Records for the task START

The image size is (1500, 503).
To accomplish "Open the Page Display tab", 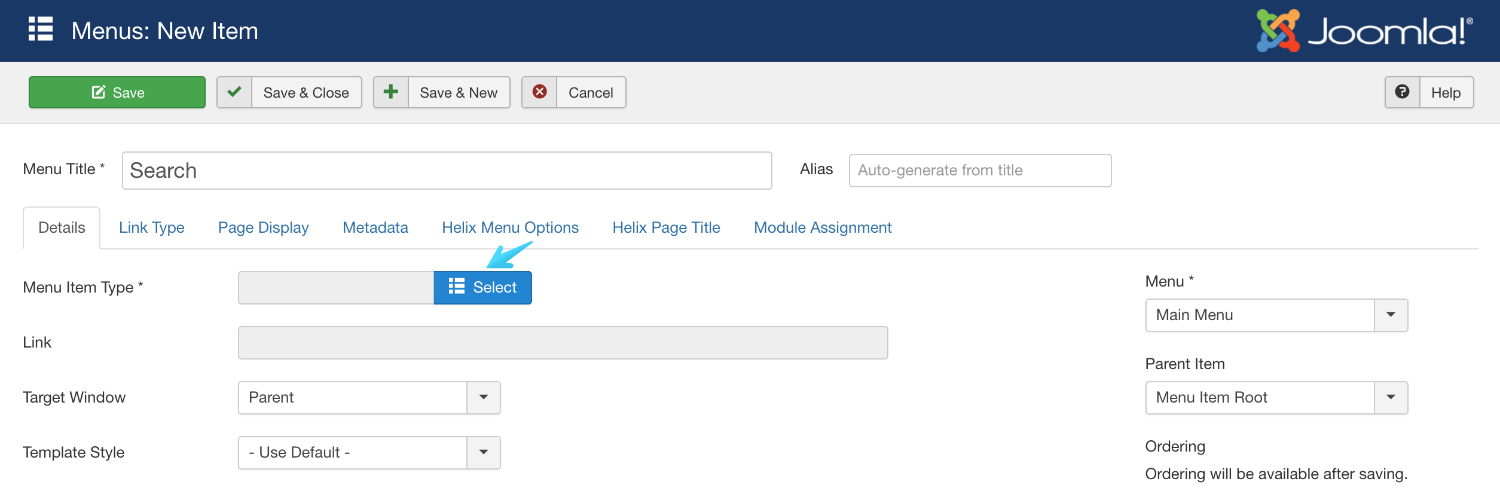I will [x=263, y=227].
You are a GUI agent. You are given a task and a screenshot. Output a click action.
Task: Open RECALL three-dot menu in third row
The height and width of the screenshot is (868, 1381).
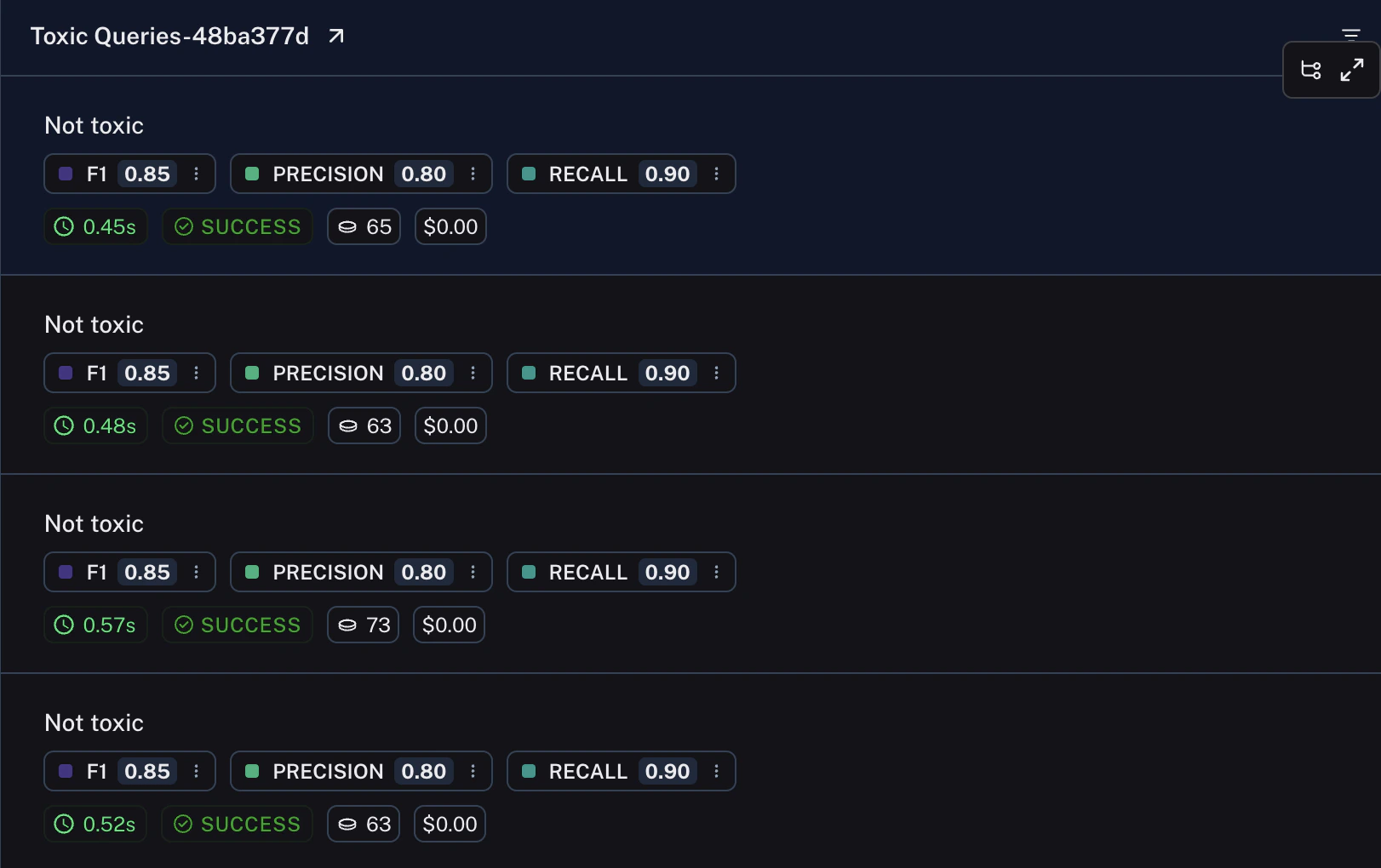(x=716, y=572)
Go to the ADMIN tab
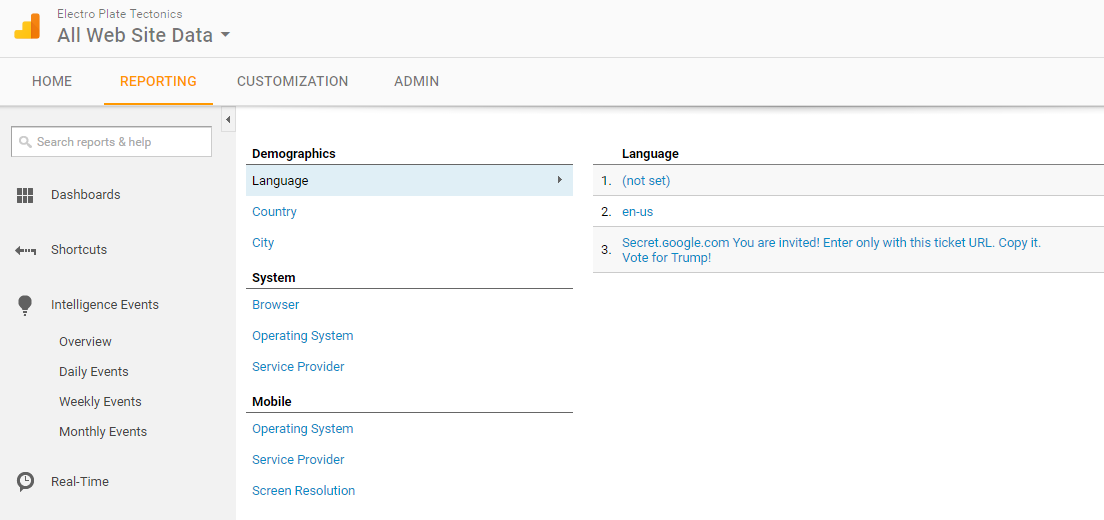 416,82
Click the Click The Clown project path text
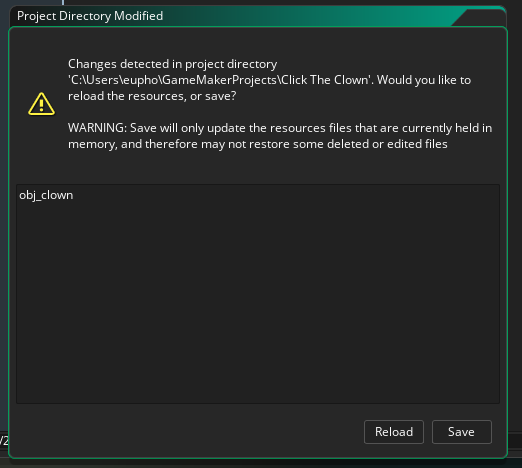The width and height of the screenshot is (522, 468). tap(220, 80)
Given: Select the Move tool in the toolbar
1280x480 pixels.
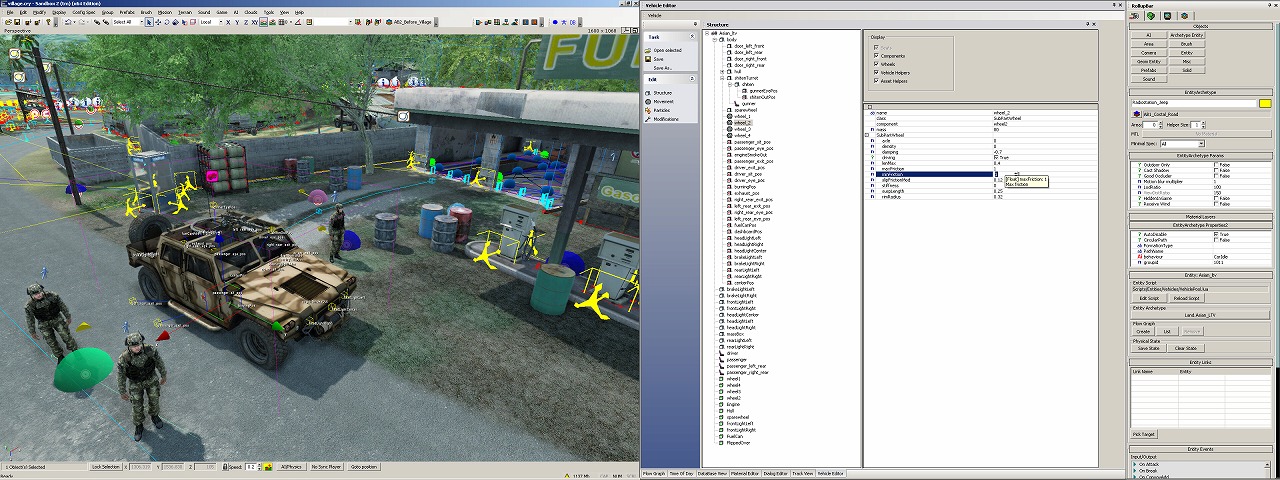Looking at the screenshot, I should 157,21.
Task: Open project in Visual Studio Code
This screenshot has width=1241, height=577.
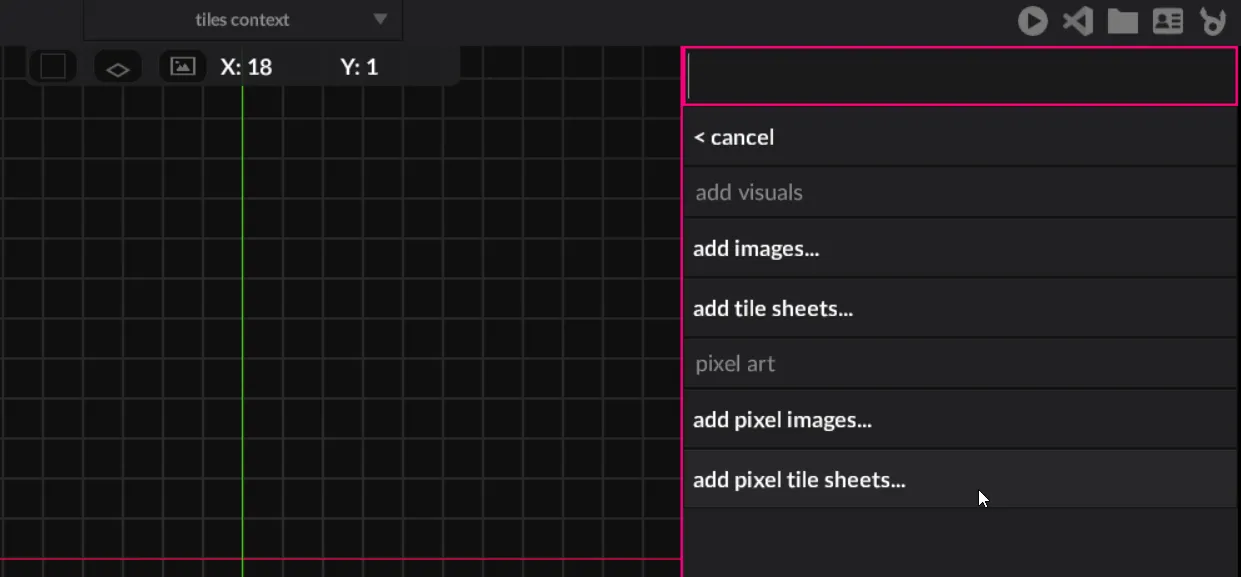Action: tap(1077, 21)

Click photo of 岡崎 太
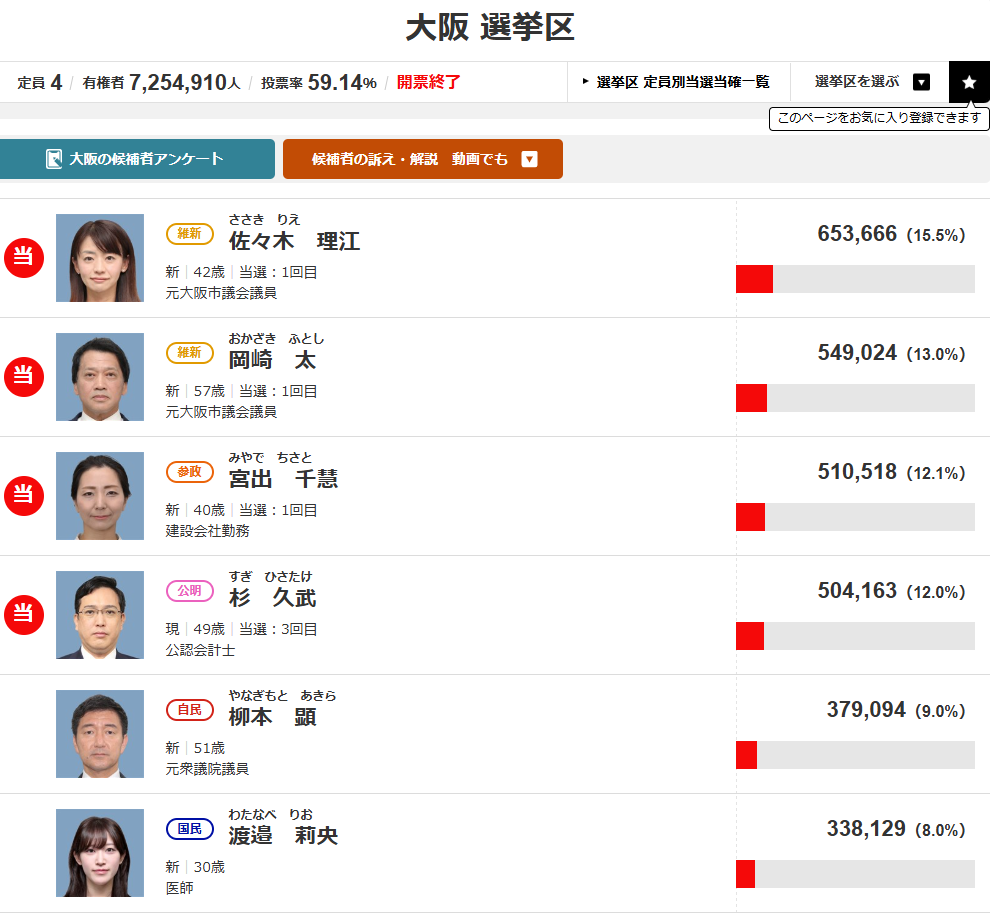[100, 377]
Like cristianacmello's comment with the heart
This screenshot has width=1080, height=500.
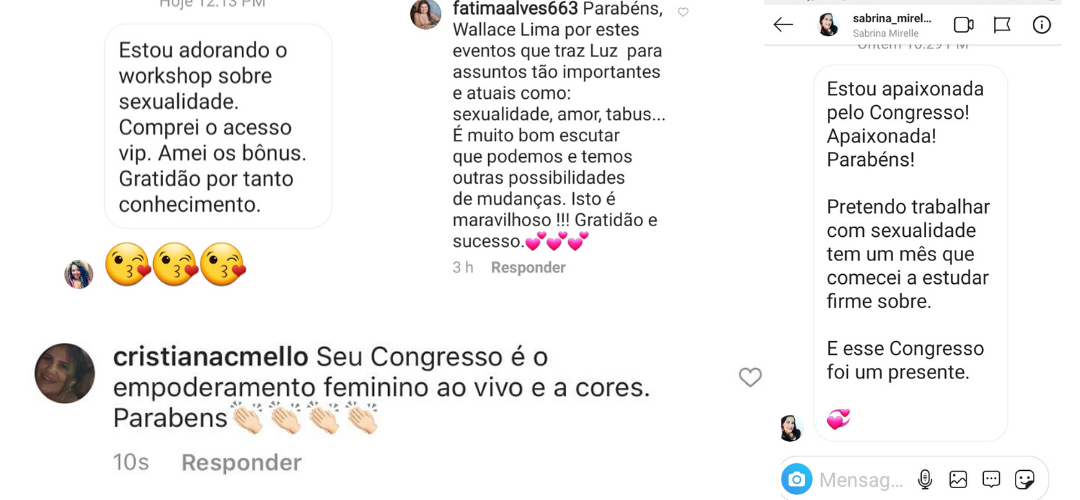point(750,377)
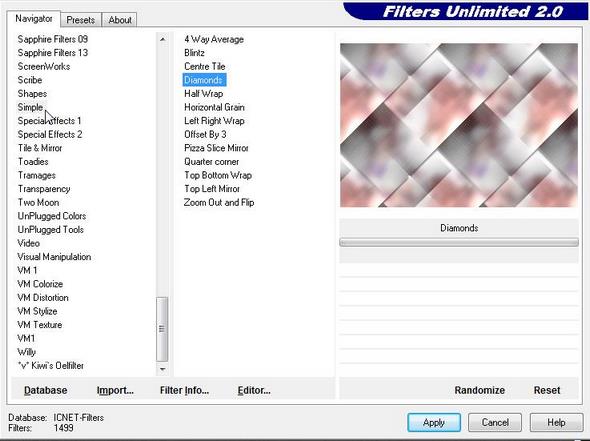Viewport: 590px width, 441px height.
Task: Click the category list scrollbar thumb
Action: click(162, 329)
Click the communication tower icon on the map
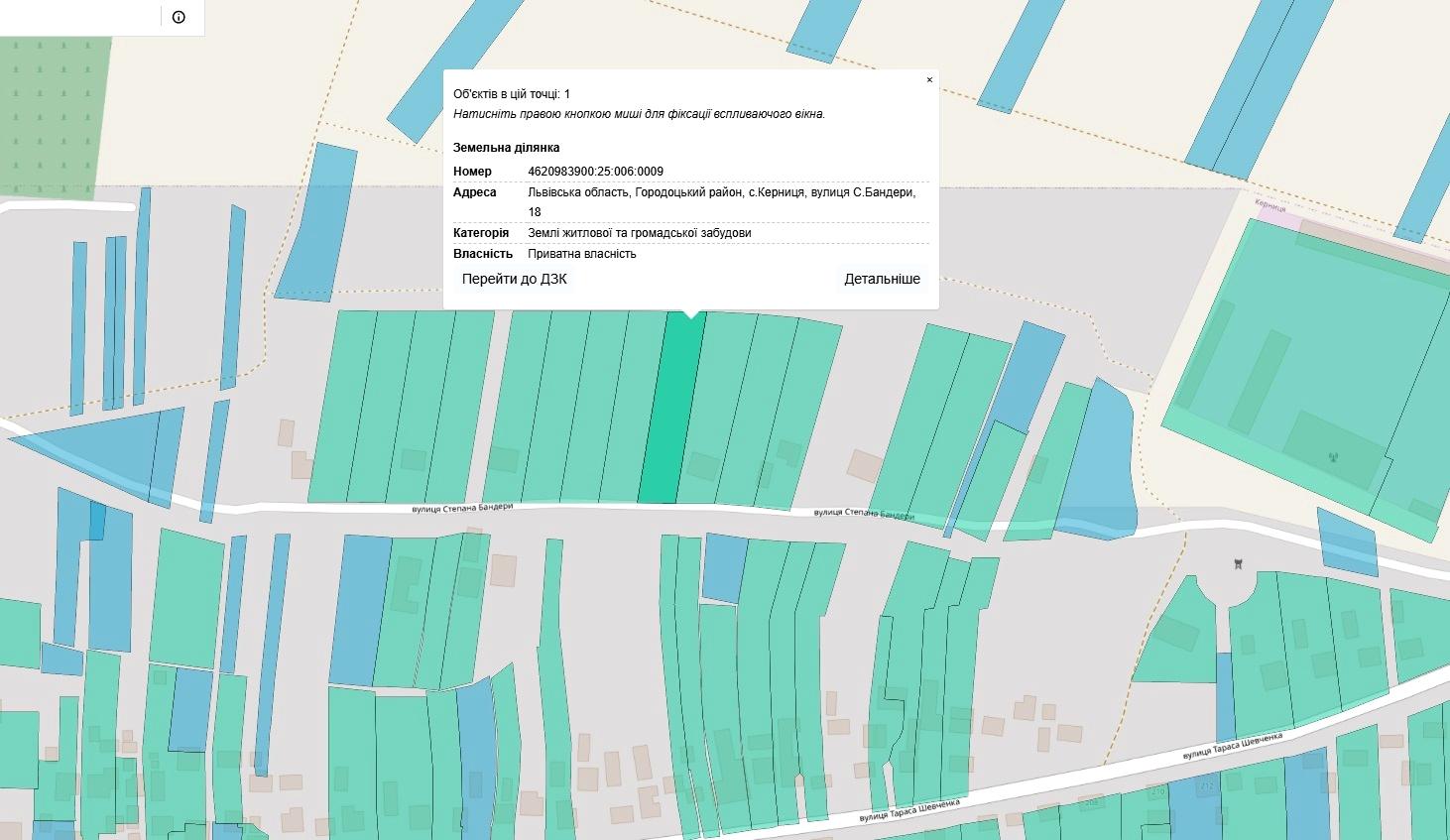The height and width of the screenshot is (840, 1450). click(x=1332, y=458)
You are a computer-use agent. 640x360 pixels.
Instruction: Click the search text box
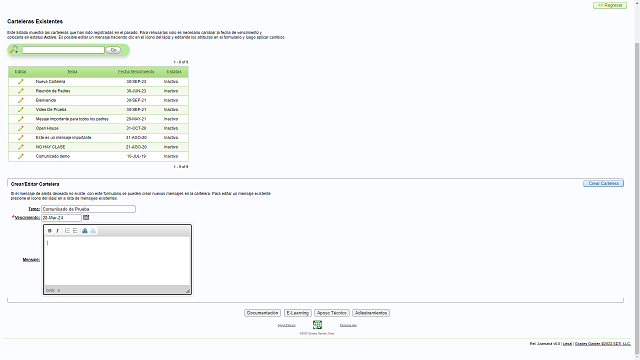tap(63, 50)
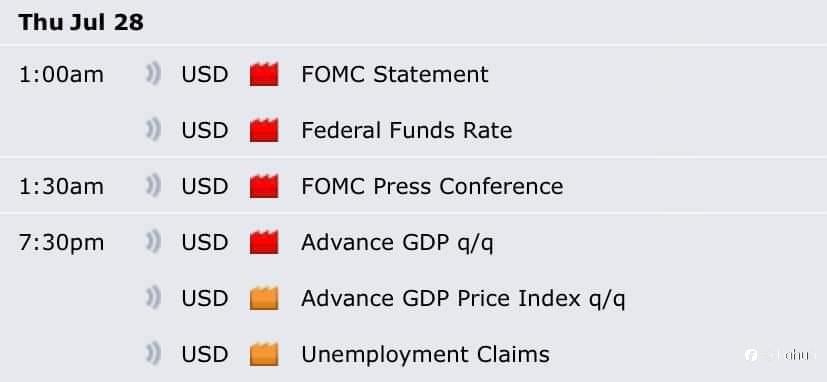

Records for the task END

Goal of the exercise:
Omit all pictures, and repeat exactly the lines from the line containing "Given: Select the Move tool in the toolbar" through the end of the data.

Task solution:
Given: Select the Move tool in the toolbar
1280x480 pixels.
Looking at the screenshot, I should 157,21.
Task: Open project in Visual Studio Code
This screenshot has width=1241, height=577.
Action: tap(1077, 21)

Click photo of 岡崎 太
[100, 377]
Like cristianacmello's comment with the heart
This screenshot has width=1080, height=500.
point(750,377)
Viewport: 590px width, 441px height.
Task: Click the category list scrollbar thumb
Action: click(162, 329)
Click the communication tower icon on the map
The height and width of the screenshot is (840, 1450). click(x=1332, y=458)
You are a computer-use agent. 640x360 pixels.
Instruction: Click the search text box
tap(63, 50)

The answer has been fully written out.